My husband and I always wanted kids. It was something assumed from before we even got engaged, an unhesitating “of course” when asked if we wanted children someday. It was a primary reason for our marriage to begin with. We had the same thoughts on kids, on discipline, on spoiling, on values. For us, having children was not just the next thing on the list of life, but a target we were aiming for from the beginning of our relationship.
But we never hit that target. It was never completely right. After the marriage, and the dog, and the home-buying, there was nothing stopping us from having our baby, except that there was. Something big but unnameable. We had problems that we couldn’t solve, and in trying to solve them, they only seemed to grow. I was too critical and held grudges, he said. He was dishonest and sneaky, I said. After five years of marriage and three years of counseling, those issues seemed to pop up as reliably as the sunrise, and so we divorced.
It broke me to get divorced. It wasn’t just the feeling of failure, which was acute and remains my biggest shame. It wasn’t just moving out of the home we built together and into an unfamiliar place, which was traumatic and frightening. It wasn’t just losing some mutual friends who took sides or felt simply too awkward to hang out with the both of us. It broke me because no one seemed to think I should be broken.
Everybody—and I do literally mean everybody, from my parents to my coworkers—said I was “lucky.” I was lucky because my ex-husband and I never had kids. I was lucky because I wouldn’t have to fight through a custody battle or even see my ex-husband ever again. Words like “clean break” and “simple” were thrown around like confetti at my unwanted “Newly Single” party. Even the courts dismissed my marriage as nothing big. I filled out a form, paid a fee and 13 days later got a letter in the mail confirming that it was over. No court date, no pleading of my case. It took fewer steps to legally end my marriage than it took to transfer the car title.
When you have a lucky divorce, everyone assumes you’re fine. Few people think to ask how you’re handling everything or if you need help coping. No one asks anything at all, because a clean break leaves everything so neat and orderly and unblemished, right? So I pretended everything was OK. I never spoke of it at happy hours or dinner and a movie dates with friends.
When people asked what I did over the weekend, I said that I did housework or visited family or this or that. I never told them that what I really did was cry myself to sleep on the couch and only left my house to walk my dog. I never told them that most days I was already crying in my car before I even drove all the way home, after the mental and emotional exhaustion of acting happy for the entirety of the workday. I never told them that I spent hours staring at pictures of my ex and that it took every shredded ounce of self-control I had left not to call him and beg him to take me back.

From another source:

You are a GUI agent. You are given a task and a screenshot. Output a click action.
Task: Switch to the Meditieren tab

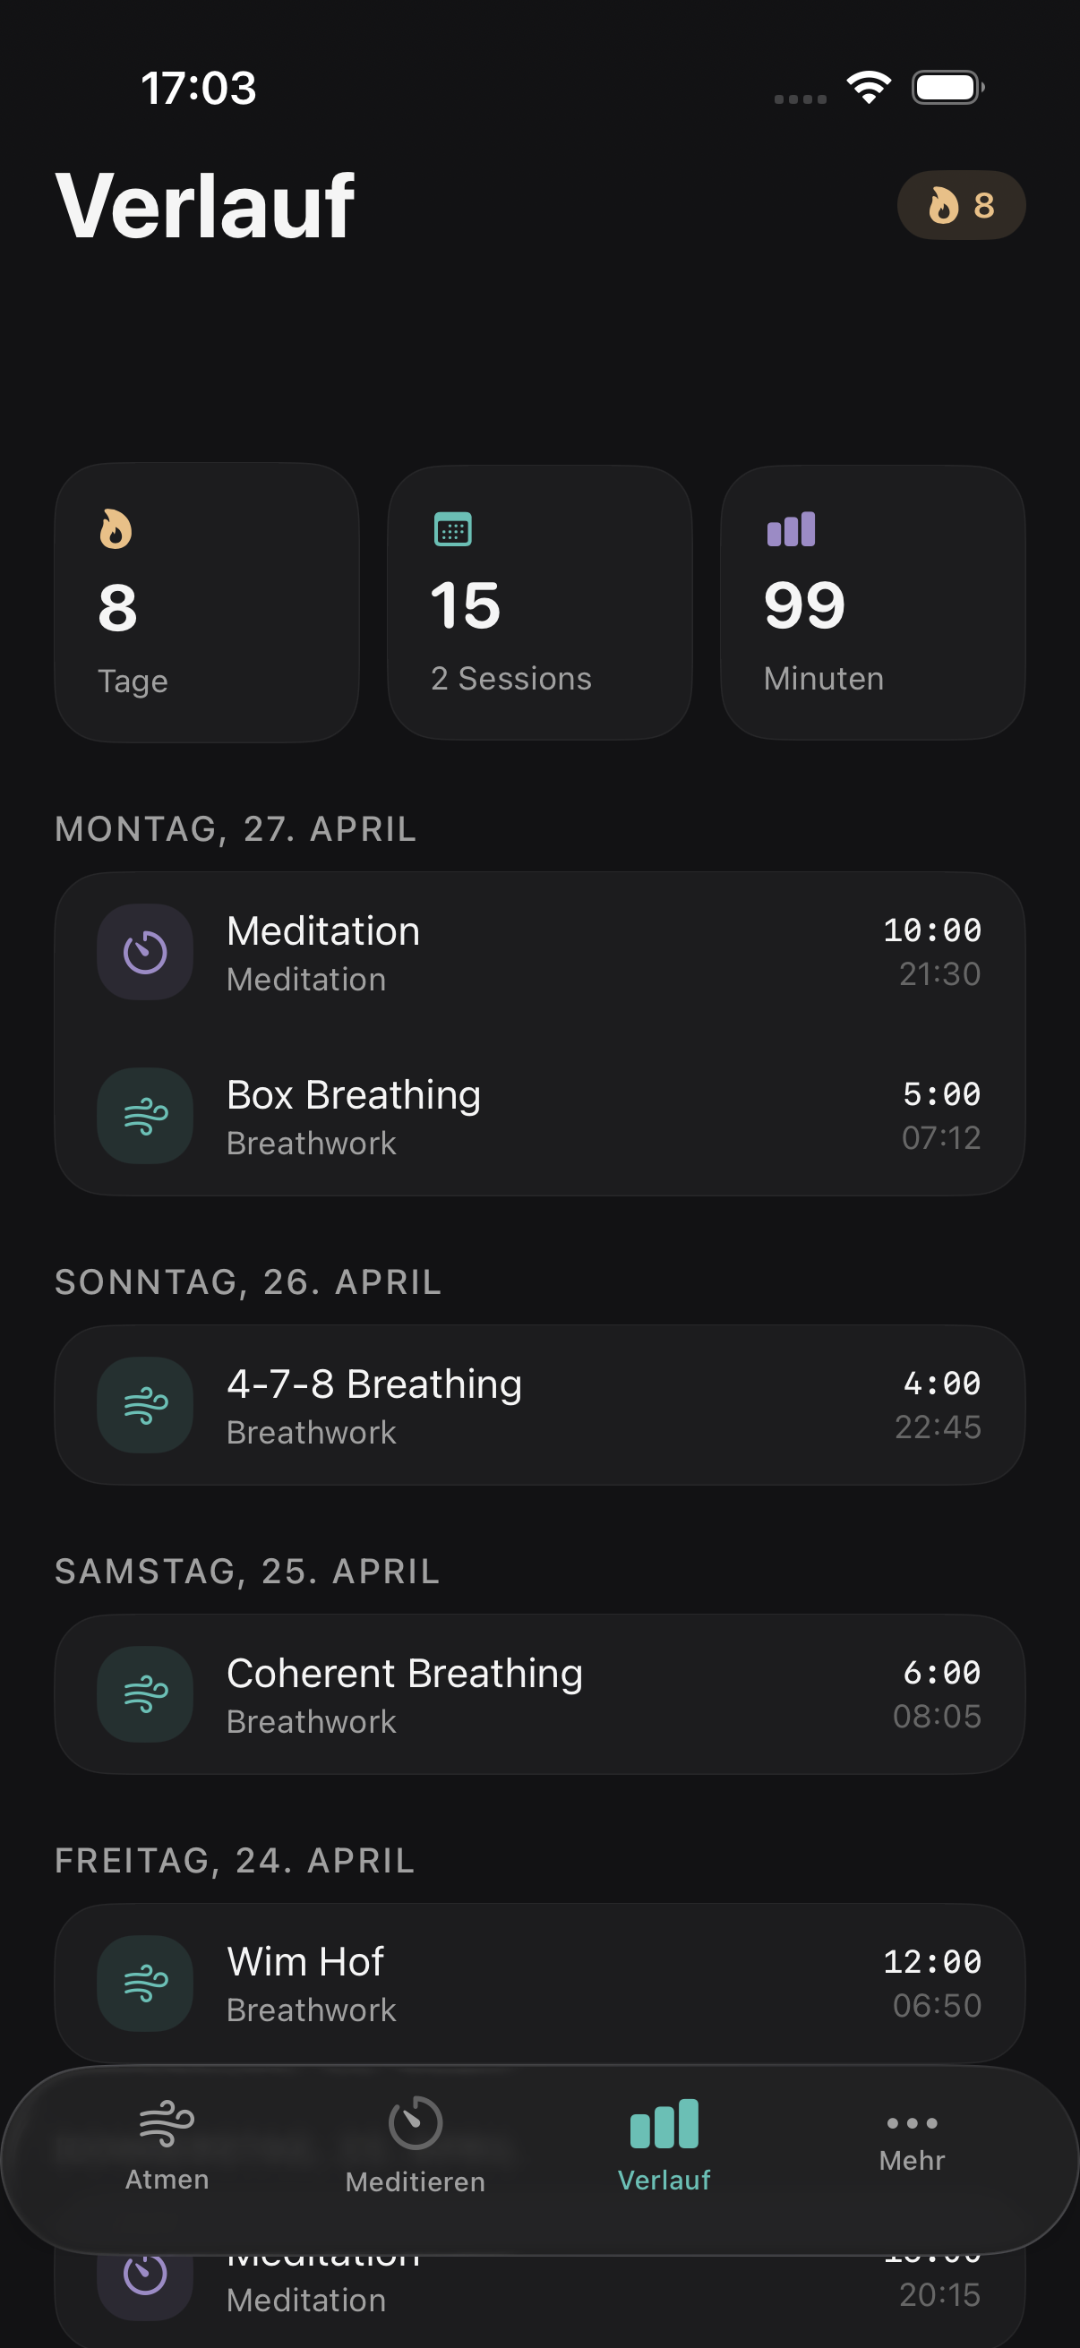(x=416, y=2146)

The end of my marriage broke my heart like I never knew it could be broken. It erased the life I thought I was having and everything I thought I was working towards. The future that had once been so clear to me was now a muddled mess with no direction. The children I imagined in my mind would never be born. The golden years with my husband would never be had.
The fears of my new life were suffocating. I wondered if I would ever find somebody to love me again. I wondered if even I did find someone, would it be soon enough that I could still have children? I wondered if, despite all those unsolvable problems, I made the right choice in leaving my husband and our future together behind. I wondered if I’d ever stop loving this man that I very literally may never see again in this new life I am living. That promise that I would never see him again—the very thing that everybody else saw as a silver lining—tore me up most of all, because I wanted to see him. I wanted him in my life. Sometimes, I even wished we’d had kids so that I’d still have a piece of him with me always.
I’m sure there are many divorced-with-children folks out there who wish they’d been able to make a clean break with their ex. They are probably among those who believe me to be lucky for not having to go through everything they did. But I can assure you that there are no lucky divorces, and even the simple ones turn your life upside-down and your heart inside-out. There is no breakup as unclean as a divorce, and the only lucky ones, are the ones that never happen at all.